Title: An improved method for k-means clustering based on internal validity indexes and inter-cluster variance
Authors: Guangli Zhu; Xiaoqing Li; Shunxiang Zhang; Xin Xu; Biao Zhang
Addresses: School of Computer Science and Engineering, Anhui University of Science & Technology, Huainan, China ' School of Computer Science and Engineering, Anhui University of Science & Technology, Huainan, China ' School of Computer Science and Engineering, Anhui University of Science & Technology, Huainan, China ' School of Computer Science and Engineering, Anhui University of Science & Technology, Huainan, China ' School of Computer Science and Engineering, Anhui University of Science & Technology, Huainan, China
Abstract: It is difficult to get the best cluster number of k-means clustering algorithm by using the traditional internal validity indexes.

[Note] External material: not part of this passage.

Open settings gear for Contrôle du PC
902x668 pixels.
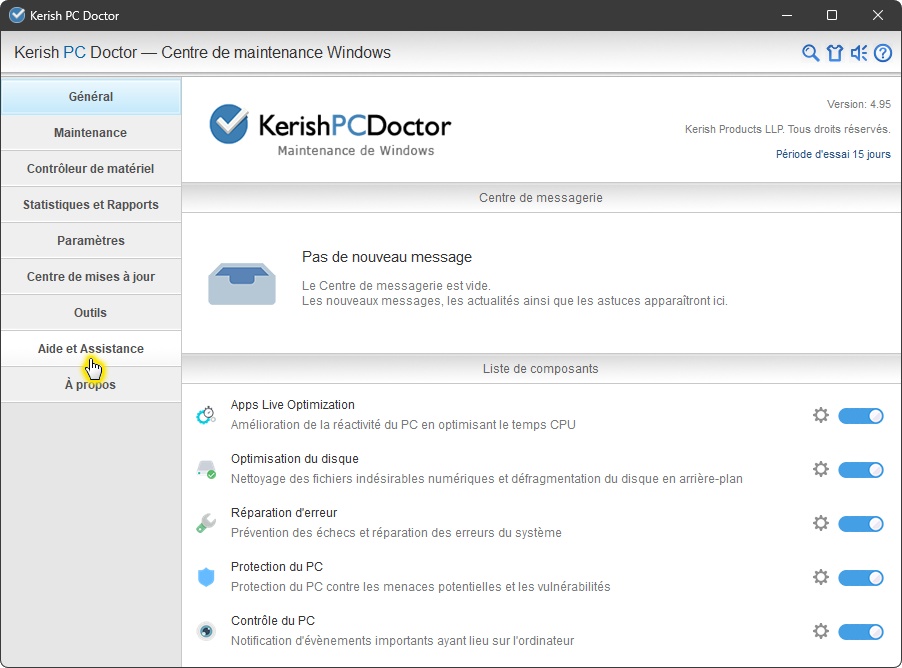821,631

Therefore, a good clustering result cannot be obtained usually. To solve this problem, this paper proposes an improved method for k-means clustering based on internal validity indexes and inter-cluster variance. Firstly, some integers distributed in the interval [2, √n] are selected as initial cluster numbers. Further, each initial cluster number is selected to carry out k-means clustering and obtain a clustering result. Secondly, two initial cluster numbers kD and kC are extracted respectively under two optimal validity index values (i.e., DB and CH). The kD and kC are extracted by comparing and analysing the validity index values. Finally, the validity index ICS-VAR is proposed to select the best cluster number kB, while kD is not equal to kC. Experimental results show that the improved method can obtain a better cluster number under a certain condition.
Keywords: k-means clustering algorithm; internal validity indexes; inter-cluster variance; initial cluster number.
DOI: 10.1504/IJCSE.2022.123112
International Journal of Computational Science and Engineering, 2022 Vol.25 No.3, pp.253 - 261
Received: 01 Mar 2021
Accepted: 26 May 2021
Published online: 30 May 2022 *